福尔玛林与氟嘻汀 24-10-19 10:09

韩江获诺贝尔文学奖之后,与其相关的各类评价层出不穷,也有更多的人,尤其是女性,去关注韩国文学,这是好事,因为打开了另一种,另一个世界里女性的经历,让所有女性将经历和感情同感,一同在这个父权社会寻求出路,向平等的世界跑去。
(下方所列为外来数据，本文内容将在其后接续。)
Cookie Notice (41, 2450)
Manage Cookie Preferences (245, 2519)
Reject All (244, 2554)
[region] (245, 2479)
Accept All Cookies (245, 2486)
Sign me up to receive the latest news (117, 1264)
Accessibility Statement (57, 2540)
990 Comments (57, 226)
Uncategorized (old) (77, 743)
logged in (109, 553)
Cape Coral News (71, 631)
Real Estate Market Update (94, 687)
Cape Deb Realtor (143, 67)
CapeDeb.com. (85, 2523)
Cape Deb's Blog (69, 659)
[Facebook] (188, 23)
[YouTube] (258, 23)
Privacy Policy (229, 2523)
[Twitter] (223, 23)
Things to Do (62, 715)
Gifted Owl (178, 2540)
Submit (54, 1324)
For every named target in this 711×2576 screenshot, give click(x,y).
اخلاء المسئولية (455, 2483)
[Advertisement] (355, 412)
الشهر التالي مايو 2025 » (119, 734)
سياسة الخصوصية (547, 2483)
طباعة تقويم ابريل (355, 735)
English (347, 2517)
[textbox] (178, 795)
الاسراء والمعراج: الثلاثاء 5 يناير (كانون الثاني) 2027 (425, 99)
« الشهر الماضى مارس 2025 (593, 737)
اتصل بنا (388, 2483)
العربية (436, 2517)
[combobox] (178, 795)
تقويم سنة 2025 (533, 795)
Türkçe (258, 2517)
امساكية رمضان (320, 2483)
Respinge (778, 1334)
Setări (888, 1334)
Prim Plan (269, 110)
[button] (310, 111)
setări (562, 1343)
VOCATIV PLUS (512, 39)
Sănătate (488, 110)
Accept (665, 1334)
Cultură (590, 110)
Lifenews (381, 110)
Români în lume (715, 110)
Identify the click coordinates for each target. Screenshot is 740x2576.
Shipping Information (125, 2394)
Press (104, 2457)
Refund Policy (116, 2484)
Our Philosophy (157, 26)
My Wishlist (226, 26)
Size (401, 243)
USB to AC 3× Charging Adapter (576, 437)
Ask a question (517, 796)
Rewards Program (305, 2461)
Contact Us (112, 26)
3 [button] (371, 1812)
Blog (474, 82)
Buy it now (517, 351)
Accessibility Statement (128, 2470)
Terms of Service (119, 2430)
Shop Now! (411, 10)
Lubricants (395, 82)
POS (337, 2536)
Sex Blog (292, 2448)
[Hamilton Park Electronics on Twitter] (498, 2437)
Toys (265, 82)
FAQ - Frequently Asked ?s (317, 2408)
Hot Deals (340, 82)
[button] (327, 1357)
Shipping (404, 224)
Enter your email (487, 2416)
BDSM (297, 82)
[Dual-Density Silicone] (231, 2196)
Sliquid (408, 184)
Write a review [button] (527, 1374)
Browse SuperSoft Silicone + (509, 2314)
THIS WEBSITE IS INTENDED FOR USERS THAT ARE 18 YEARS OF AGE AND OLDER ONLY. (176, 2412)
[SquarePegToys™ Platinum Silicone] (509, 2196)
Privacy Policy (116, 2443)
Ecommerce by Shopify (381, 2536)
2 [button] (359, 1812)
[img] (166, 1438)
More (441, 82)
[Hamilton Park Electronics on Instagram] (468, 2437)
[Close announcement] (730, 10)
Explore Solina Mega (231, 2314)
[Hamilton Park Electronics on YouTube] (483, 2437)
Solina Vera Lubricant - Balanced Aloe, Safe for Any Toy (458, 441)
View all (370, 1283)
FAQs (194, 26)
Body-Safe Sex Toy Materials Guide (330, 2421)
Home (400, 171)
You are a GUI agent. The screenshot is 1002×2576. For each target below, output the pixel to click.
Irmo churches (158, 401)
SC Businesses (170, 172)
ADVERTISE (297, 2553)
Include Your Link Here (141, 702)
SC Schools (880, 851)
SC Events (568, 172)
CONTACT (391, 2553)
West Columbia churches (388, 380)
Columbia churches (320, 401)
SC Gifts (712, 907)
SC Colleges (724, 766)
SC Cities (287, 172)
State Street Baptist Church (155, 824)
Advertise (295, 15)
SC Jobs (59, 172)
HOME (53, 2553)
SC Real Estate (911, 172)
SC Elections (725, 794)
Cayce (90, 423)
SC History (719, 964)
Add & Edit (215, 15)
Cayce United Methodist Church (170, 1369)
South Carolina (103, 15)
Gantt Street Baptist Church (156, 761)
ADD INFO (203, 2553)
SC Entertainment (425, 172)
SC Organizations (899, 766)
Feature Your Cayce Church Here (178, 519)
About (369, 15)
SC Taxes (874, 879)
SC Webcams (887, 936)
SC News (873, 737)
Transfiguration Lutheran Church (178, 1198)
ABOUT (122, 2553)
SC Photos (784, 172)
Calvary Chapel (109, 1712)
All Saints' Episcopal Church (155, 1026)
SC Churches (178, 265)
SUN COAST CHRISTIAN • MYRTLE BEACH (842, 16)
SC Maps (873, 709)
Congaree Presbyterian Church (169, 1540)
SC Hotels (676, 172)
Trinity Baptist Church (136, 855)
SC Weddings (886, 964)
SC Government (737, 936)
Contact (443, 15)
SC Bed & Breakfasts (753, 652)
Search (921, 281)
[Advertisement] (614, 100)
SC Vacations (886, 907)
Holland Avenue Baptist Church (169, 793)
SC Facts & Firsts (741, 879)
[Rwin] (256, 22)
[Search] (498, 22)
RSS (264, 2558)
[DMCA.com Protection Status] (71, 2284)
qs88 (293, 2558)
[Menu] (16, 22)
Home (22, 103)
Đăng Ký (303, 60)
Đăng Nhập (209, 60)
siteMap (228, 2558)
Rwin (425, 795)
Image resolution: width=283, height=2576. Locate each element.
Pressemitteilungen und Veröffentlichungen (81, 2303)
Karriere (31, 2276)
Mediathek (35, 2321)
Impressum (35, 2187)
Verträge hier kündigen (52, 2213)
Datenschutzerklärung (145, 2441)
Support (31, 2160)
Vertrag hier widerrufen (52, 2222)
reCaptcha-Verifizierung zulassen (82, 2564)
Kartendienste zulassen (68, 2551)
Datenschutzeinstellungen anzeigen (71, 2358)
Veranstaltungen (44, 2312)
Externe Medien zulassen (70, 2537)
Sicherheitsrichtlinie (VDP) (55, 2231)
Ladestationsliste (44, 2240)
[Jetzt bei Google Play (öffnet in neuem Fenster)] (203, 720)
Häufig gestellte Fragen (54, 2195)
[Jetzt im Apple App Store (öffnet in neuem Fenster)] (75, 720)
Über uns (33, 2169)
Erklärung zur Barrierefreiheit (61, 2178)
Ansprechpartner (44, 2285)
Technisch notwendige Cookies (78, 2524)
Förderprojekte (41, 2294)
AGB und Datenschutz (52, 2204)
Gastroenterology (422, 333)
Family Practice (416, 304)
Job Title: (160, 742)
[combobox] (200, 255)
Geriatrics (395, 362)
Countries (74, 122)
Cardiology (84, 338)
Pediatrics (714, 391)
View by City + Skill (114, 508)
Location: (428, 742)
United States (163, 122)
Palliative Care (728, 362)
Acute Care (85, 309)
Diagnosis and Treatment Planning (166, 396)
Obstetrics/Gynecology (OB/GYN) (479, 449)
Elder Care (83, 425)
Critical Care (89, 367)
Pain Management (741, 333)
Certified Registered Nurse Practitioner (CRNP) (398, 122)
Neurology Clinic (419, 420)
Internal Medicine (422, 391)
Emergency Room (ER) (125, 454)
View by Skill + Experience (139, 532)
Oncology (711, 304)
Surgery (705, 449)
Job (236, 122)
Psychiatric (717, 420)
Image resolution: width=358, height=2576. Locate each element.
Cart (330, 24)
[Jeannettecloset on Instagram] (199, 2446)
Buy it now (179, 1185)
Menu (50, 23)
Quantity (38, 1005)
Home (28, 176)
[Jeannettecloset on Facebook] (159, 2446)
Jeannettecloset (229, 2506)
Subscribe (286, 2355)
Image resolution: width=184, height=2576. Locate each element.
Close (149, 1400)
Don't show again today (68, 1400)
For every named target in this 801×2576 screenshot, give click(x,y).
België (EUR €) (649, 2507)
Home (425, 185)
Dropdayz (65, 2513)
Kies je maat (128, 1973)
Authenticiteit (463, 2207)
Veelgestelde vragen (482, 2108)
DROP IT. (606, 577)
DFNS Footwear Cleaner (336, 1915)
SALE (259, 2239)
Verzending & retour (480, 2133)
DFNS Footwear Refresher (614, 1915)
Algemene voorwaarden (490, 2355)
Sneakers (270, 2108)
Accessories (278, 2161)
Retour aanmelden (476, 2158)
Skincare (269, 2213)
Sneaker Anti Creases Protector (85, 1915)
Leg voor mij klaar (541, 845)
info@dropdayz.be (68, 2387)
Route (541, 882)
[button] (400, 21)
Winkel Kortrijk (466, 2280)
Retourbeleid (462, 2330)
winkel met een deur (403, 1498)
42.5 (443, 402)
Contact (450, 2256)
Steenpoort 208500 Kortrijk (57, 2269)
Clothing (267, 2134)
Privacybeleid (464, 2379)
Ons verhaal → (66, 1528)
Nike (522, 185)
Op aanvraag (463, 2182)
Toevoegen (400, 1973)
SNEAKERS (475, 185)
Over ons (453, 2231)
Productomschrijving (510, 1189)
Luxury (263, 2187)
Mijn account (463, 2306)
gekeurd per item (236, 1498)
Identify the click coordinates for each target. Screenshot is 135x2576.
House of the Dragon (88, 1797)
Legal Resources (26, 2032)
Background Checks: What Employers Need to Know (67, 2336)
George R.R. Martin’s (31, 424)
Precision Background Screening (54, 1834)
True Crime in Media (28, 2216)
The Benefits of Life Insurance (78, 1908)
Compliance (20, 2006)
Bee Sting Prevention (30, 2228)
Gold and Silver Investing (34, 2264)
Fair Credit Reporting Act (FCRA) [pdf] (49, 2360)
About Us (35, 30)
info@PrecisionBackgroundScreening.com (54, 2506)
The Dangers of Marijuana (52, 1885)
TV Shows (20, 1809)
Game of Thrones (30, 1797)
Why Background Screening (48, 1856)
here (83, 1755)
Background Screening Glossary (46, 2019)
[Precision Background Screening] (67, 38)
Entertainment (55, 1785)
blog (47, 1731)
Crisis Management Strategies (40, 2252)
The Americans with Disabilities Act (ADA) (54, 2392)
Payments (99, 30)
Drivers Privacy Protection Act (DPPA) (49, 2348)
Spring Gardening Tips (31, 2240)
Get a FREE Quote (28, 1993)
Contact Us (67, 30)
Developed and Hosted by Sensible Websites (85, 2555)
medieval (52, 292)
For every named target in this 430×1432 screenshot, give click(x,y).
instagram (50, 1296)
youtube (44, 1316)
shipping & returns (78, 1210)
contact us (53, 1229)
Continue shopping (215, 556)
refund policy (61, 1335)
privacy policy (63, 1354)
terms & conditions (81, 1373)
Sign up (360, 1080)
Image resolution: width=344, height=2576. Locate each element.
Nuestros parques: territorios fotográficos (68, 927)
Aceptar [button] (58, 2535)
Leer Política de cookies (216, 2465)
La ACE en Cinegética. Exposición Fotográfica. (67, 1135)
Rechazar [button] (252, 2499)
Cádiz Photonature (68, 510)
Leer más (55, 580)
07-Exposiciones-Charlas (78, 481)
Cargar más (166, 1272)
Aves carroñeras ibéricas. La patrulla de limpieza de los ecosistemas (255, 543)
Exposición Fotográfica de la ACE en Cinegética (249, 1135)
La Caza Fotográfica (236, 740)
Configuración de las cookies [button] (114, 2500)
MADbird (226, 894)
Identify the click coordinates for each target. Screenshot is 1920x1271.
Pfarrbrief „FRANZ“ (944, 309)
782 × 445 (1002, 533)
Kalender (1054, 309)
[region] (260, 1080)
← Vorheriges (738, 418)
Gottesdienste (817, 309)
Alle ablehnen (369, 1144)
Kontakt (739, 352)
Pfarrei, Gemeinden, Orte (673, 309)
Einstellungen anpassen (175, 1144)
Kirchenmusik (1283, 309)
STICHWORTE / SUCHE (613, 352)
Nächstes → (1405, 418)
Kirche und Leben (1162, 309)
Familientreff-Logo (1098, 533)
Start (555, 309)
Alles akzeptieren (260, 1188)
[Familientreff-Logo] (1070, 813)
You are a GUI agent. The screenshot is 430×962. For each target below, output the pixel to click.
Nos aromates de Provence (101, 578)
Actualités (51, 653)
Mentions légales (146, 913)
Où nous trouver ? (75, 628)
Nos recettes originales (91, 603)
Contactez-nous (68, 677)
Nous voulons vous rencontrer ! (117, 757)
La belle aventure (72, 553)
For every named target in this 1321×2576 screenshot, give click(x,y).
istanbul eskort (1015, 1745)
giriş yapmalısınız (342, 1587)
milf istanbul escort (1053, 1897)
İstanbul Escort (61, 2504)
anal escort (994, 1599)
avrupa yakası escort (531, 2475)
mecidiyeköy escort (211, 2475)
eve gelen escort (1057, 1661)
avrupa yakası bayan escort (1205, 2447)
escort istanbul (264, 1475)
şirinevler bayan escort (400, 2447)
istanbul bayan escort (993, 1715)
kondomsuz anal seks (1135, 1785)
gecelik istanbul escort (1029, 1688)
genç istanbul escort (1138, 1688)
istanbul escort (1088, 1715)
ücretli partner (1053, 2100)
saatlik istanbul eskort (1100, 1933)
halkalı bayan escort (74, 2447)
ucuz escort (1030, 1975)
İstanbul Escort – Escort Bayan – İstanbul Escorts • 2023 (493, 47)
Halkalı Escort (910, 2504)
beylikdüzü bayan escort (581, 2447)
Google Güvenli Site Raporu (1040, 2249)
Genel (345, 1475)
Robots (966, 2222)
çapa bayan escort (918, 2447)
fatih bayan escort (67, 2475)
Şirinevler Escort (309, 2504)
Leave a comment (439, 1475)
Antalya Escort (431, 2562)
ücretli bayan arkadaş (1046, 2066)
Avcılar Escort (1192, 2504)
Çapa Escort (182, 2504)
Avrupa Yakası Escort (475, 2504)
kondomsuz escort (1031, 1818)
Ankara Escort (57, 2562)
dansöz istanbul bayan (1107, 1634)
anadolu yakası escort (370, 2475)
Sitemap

同时,也有很多将韩江和其他韩国作家作比较的帖子,当然文学是可以比较的,但我在目前的阅读中,我不想过多地作比较,我还在大量输入,去尽可能多地体验不同女性的生活,然后感受自我。

有人说金爱烂的文学功底不好,作品读下来没有韩江的文字更让人瞠目结舌,但我体会到的,是东亚年轻人的困境,与我息息相关的许多人的生活。

(下文涉及剧透!Spoiler Alert!)

我的妈妈也是个总是握着刀,在厨房一角忙来忙去的女人,手上多的是茧和《刀痕》。

那个逼仄半地下室里的穷人和钢琴和一场《滔滔生活》下的暴雨,又是一天被大雨洗劫一空的,如电影《寄生虫》般的日子。

《过子午线》里每一个渴求上岸的年轻人,又怎会不是我们,在自习室的课桌号和网课的用户名里,我们渐渐失去了本来的姓名,我不再是我,是一个穿梭于几个地点,挣扎着寻求岸边的一个点,数以万计的点中的一个。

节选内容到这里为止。